Posted December 26, 2016 By John C Wright

Some say that ever ‘gainst that season comes
Wherein our Saviour’s birth is celebrated,
The bird of dawning singeth all night long:
And then, they say, no spirit dare stir abroad;
The nights are wholesome; then no planets strike,
No fairy takes, no witch has power to charm,
So hallow’d and gracious is the time. –Hamlet

It has become something of a tradition here at John C. Wright’s Journal for yours truly to list the feast days of the Twelve Days of Christmas, and to urge my fellow traditionalists to continue the Christly and Christian work of Keeping the Feast and Partyin’ On!

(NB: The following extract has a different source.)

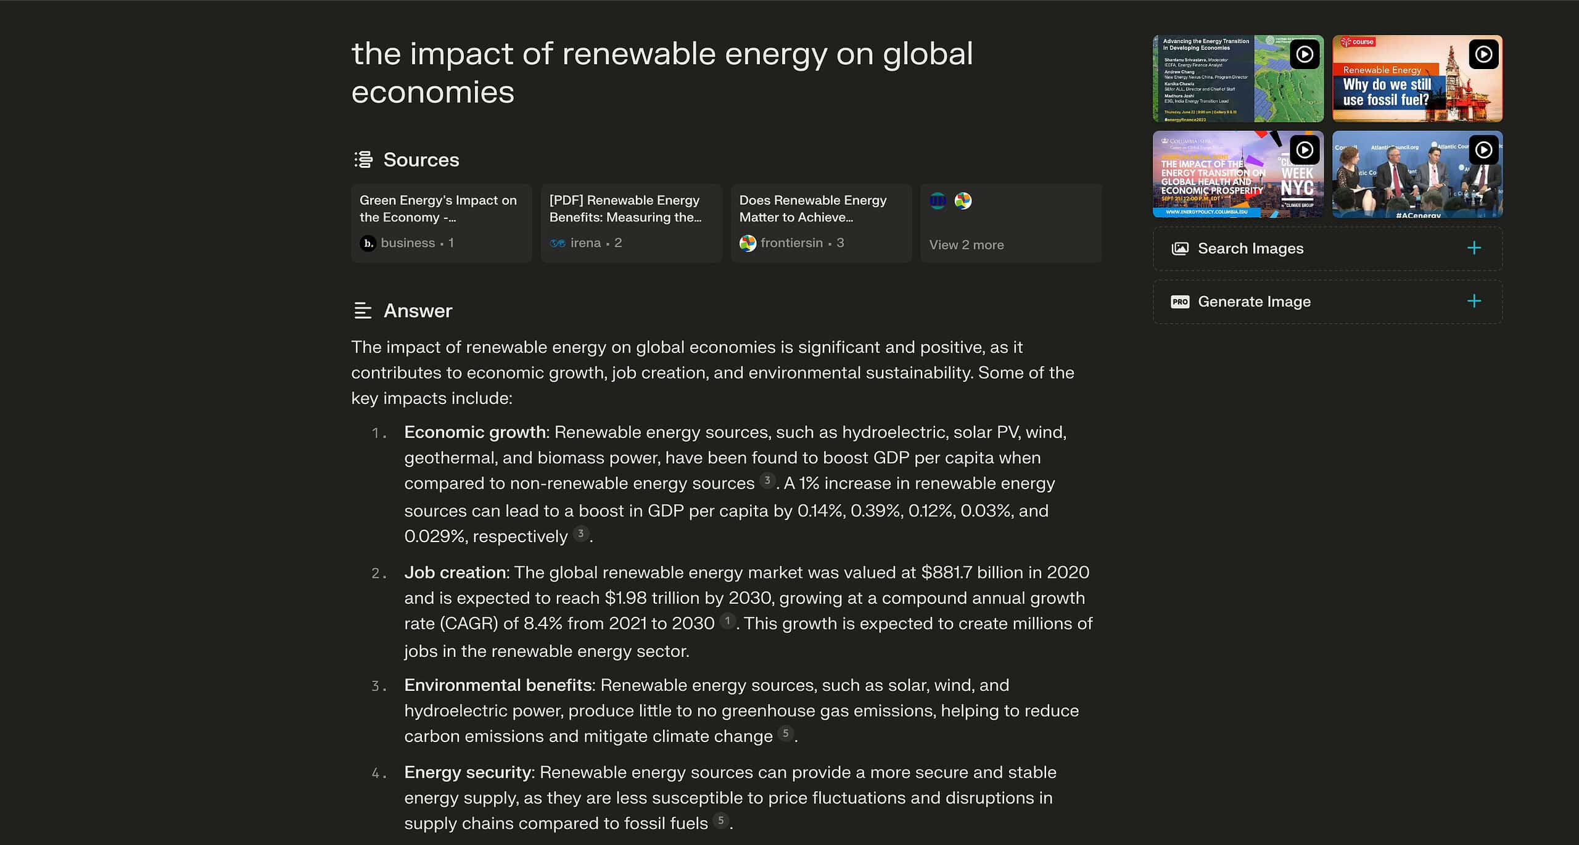Click the plus icon beside Generate Image

pyautogui.click(x=1474, y=301)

Let us pause for unsolemn reflection on these solemnities.

We all know the Twelve Days of Christmas from a famous nonsense song about a lady whose true love gives her 184 birds of various types, not to mention 12 fruit trees, 40 golden rings, 106 persons of the various professions either musical or milkmaidenly, and 32 members of the aristocracy variously cavorting.

No doubt you have ever wondered how the lady in the song feeds all the leaping lords and dancing ladies, pipers, drummers, and milkmaids now living in her parlor, the answer is that she feeds them the 22 turtledoves, 30 French hens, 36 colly birds, and 42 swans, not to mention the nice supply of eggs from the geese, milk from the cows and pears from the pear trees.

You may have heard that the lyrics contain a secret meaning, referring to Catholic doctrines or rites forbidden by Oliver Cromwell. This is true. The secret meaning is that the Walrus is St. Paul, and if you listen to a record of the carol backward, it says “Cromwell under his wig is bald.” All this is well known.

What is not as well known is that traditionally, these are twelve days of feasts which start on Christmas Day and run through to Epiphany on January 6th, which is the festival variously of the Adoration of the Magi and the Presentation in the Temple. (Really hard core Christmasteers extend Christmastide 40 days, ending on Candlemas February 2).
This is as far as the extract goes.